Background paper submitted by George Kent : . 05/08/98.

Convention Abbreviation: CESCR
COMMITTEE ON ECONOMIC, SOCIAL
AND CULTURAL RIGHTS
Nineteenth session
Geneva, 16 November-4 December 1998
Item 7 of the provisional agenda



IMPLEMENTATION OF THE INTERNATIONAL COVENANT ON
ECONOMIC, SOCIAL AND CULTURAL RIGHTS



DAY OF GENERAL DISCUSSION: RIGHT TO EDUCATION
(ARTICLES 13 AND 14 OF THE COVENANT)

Monday, 30 November 1998


Background paper submitted by George Kent
(University of Hawaii, USA)


THE RIGHT TO QUALITY EDUCATION




1. The human right to education is described in the International Covenant on Economic, Social and Cultural Rights as follows:

"Article 13

"1. The States Parties to the present Covenant recognize the right of everyone to education. They agree that education shall be directed to the full development of the human personality and the sense of its dignity, and shall strengthen the respect for human rights and fundamental freedoms. They further agree that education shall enable all persons to participate effectively in a free society, promote understanding, tolerance and friendship among all nations and all racial, ethnic or religious groups, and further the activities of the United Nations for the maintenance of peace.

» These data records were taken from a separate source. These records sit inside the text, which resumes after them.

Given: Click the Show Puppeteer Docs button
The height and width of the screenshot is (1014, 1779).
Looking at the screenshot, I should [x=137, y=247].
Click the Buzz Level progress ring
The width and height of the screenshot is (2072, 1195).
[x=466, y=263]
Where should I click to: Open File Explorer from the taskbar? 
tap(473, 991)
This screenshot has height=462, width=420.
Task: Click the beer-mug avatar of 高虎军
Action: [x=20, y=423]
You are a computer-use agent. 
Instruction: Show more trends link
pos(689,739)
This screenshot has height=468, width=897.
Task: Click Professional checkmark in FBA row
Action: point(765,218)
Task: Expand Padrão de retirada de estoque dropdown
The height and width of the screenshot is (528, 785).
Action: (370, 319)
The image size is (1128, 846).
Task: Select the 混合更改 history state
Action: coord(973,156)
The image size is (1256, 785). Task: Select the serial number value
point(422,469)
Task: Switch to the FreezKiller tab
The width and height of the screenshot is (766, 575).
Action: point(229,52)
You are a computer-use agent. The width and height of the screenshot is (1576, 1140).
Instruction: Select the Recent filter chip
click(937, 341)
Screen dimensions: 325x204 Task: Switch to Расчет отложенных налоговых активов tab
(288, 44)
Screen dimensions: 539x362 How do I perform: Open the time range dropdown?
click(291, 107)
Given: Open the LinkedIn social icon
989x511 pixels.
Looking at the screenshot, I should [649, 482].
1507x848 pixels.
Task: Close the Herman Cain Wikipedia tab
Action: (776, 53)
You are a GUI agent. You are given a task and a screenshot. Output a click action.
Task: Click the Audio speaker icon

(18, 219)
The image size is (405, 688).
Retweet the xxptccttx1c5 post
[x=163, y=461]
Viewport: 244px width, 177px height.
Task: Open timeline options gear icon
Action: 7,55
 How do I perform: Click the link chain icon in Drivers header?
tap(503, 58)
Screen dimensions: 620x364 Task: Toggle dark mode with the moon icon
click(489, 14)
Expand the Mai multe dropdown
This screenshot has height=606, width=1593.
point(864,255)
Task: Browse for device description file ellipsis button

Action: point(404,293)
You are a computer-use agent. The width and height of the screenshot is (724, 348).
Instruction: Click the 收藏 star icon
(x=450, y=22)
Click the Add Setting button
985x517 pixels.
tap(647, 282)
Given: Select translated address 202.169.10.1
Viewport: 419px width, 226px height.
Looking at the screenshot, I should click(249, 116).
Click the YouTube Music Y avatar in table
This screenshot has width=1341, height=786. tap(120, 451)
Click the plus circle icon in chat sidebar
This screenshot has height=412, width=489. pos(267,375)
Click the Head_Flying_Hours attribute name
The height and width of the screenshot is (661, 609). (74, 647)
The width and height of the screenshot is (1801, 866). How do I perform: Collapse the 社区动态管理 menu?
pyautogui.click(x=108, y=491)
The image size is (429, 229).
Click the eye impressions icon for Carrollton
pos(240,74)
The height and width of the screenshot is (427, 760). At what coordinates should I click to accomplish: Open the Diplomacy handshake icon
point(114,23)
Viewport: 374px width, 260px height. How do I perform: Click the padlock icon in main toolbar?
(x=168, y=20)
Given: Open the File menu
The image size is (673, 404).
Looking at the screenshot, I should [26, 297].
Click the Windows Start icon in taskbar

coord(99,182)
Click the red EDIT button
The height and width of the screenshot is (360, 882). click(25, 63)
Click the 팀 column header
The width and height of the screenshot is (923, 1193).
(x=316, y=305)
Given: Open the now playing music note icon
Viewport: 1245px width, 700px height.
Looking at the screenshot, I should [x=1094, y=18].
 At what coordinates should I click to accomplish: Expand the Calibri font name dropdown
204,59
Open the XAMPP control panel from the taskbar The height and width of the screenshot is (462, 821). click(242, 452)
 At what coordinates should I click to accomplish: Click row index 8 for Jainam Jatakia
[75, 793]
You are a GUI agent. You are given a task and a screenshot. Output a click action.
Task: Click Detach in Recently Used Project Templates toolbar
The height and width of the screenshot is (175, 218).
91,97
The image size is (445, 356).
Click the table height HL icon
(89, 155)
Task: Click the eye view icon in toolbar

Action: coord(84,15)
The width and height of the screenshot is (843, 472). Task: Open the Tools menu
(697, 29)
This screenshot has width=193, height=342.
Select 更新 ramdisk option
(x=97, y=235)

"2. The States Parties to the present Covenant recognize that, with a view to achieving the full realization of this right:

"(a) Primary education shall be compulsory and available free to all;

"(b) Secondary education in its different forms, including technical and vocational secondary education, shall be made generally available and accessible to all by every appropriate means, and in particular by the progressive introduction of free education;

"(c) Higher education shall be made equally accessible to all, on the basis of capacity, by every appropriate means, and in particular by the progressive introduction of free education;

"(d) Fundamental education shall be encouraged or intensified as far as possible for those persons who have not received or completed the whole period of their primary education;

"(e) The development of a system of schools at all levels shall be actively pursued, an adequate fellowship system shall be established, and the material conditions of teaching staff shall be continuously improved.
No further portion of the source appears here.